The simplest way would be to encode the binary data into text and save it
in a "Text" attribute - assuming you don't want to rely on conversion of
binary data into Unicode characters, which is another way of doing the same
thing without taking much space. It may be unreliable when it comes to
8-bit data, though, so keep that in mind.

The simplest way - which keeps you well in the 7bit realm - is to encode
using straightforward hex, which would mean your attribute will take
exactly twice as much space as it is originally. Let's suppose your binary
data is stored in a byte array named binData.

byte [] binData = new byte [512];

... // Data filled in the array

StringBuffer conversionBuffer = new StringBuffer( binData.length * 2 );

for (int i = 0; i < binData.length; i++ ) {

conversionBuffer.append(
Integer.toHexString( 0x100 | binData[i] ).substring(1) );

}

... // Make a prepared statement for the insert.

stmt.setString( 1, conversionBuffer.toString() );

The thing there with the 0x100 | binData[i] is meant to make sure you have
two digits even if the number was smaller than 0x10. It gives you a hex
string between 100 and 1ff, and then you substring the last two digits.
This is appended to the conversion buffer, and eventually, you put it in a
field in pgSQL. The field is to be defined as Text, of course.

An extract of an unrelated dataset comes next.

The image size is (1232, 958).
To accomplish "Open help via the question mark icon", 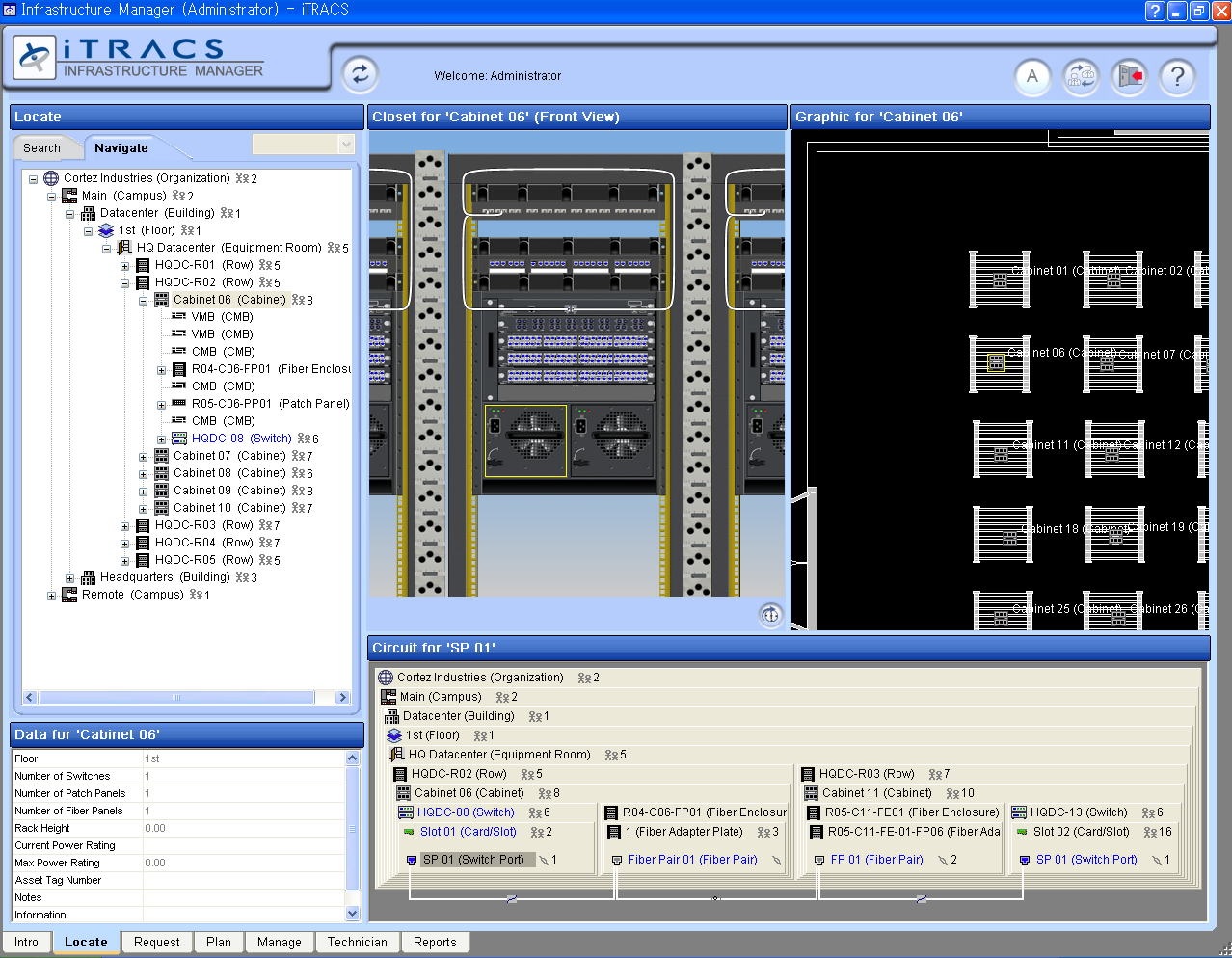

To decode this, you can use:

.. // Make a statement and select the string into the variable hexData

byte [] binData = new byte [ hexData.length() / 2];

for (int i=0; i< hexData.length(); i += 2 ) {

binData[i/2] = Byte.parseByte( hexData.substring( i, i+2 ), 16);

}

Disclaimer: I haven't actually tested the code above. Try it on small
amounts of data, displaying them instead of putting to the database. Once
you're satisfied that my indexes into the strings and all that are correct
(that is, an array of {128, 8} gives you really 8008 and vice versa).